Suggestione psicologica? Rimane il fatto che immergere Dylan nel mondo reale moderno serve a poco e a nulla. Anzi adoravo nelle vecchissime storie questo suo essere fuori tempo senza una collocazione temporale precisa. Anche se uscito negli ultimi anni 80, poteva benissimo essere ambientato negli anni 70 (cosa che per altro ho sempre irrazionalmente percepito).
Indubbiamente due albi sono poca cosa, per poter dare un giudizio, su una operazione editoriale ambiziosa come quella in atto e che apparentemente, dai numeri di vendita , sembra dare riscontro alle scelte del nuovo curatore editoriale della testata.

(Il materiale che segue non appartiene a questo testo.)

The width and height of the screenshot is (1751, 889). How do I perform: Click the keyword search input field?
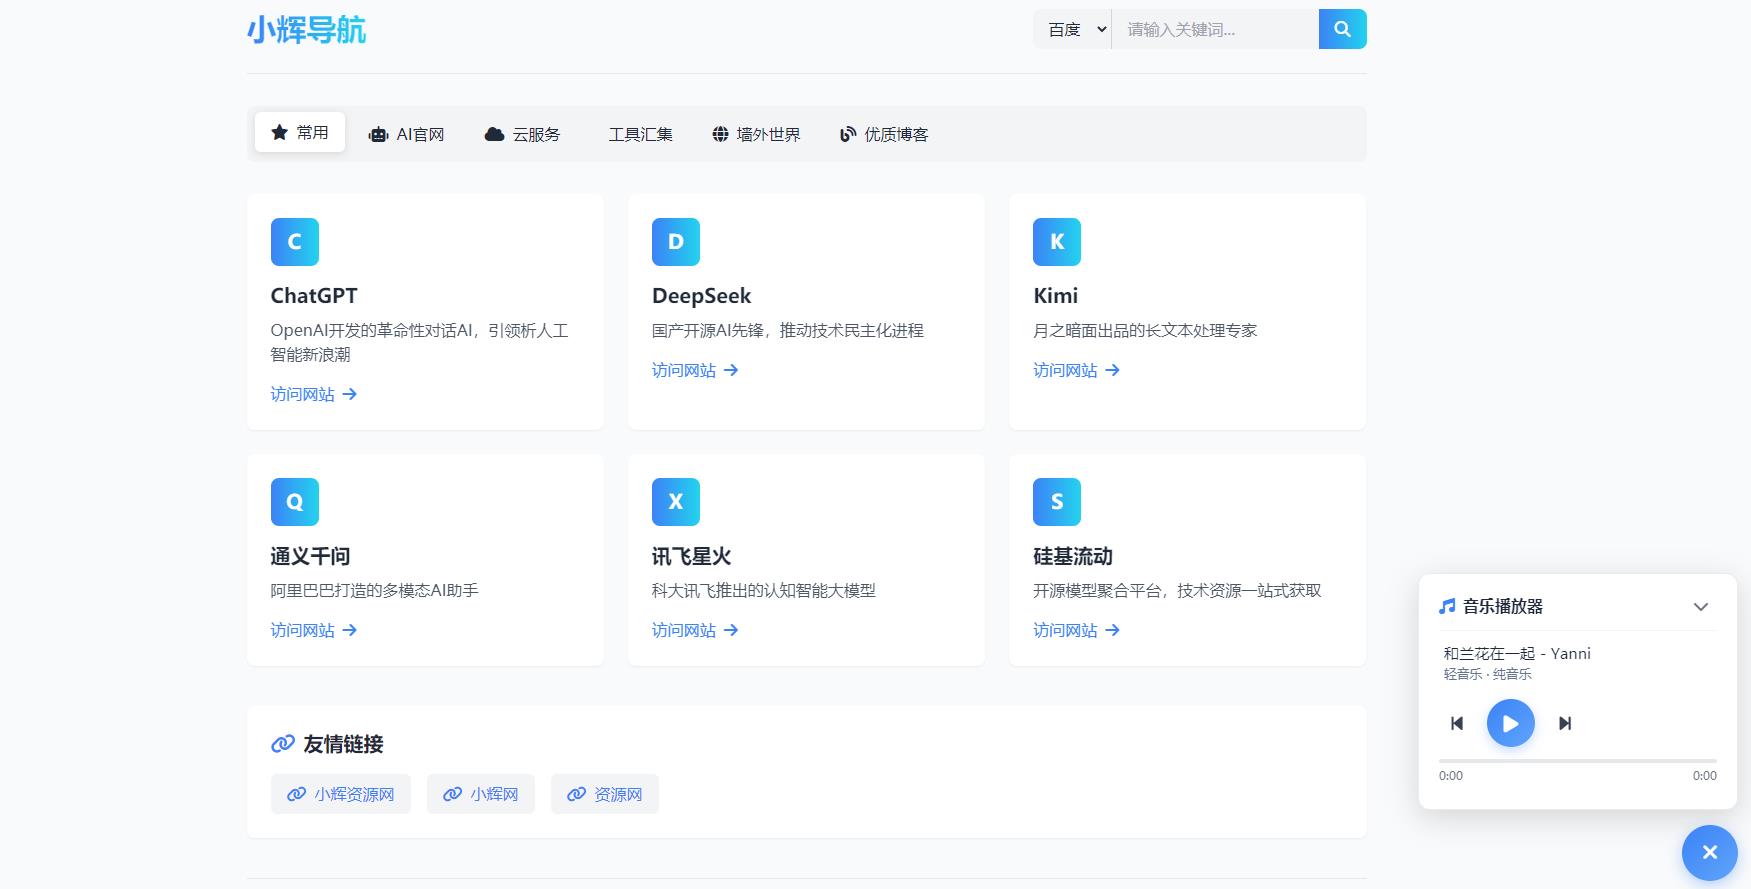1214,29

Però voglio esprimere il mio personale parere che, se l’intento era riavvicinare vecchi e nuovi lettori al personaggio: ok niente da dire. Se invece l’intento è quello di  svecchiare e comunque riportare alle origini il personaggio, mi permetto di asserire che si è fallito.
Mi voglio ripetere: l’ho letto molto volentieri e le storie sono molto valide. L’unico neo è quel senso di straniamento in noi lettori che c’eravamo dall’inizio (o quasi) che avremmo voluto il Dylan dei primi tempi per sempre.
Cosa oggettivamente impossibile anche visto che una delle lamentele continue è sempre stata “non cambia mai nulla”.
Non rimane che dire: lunga vita a Dylan Dog.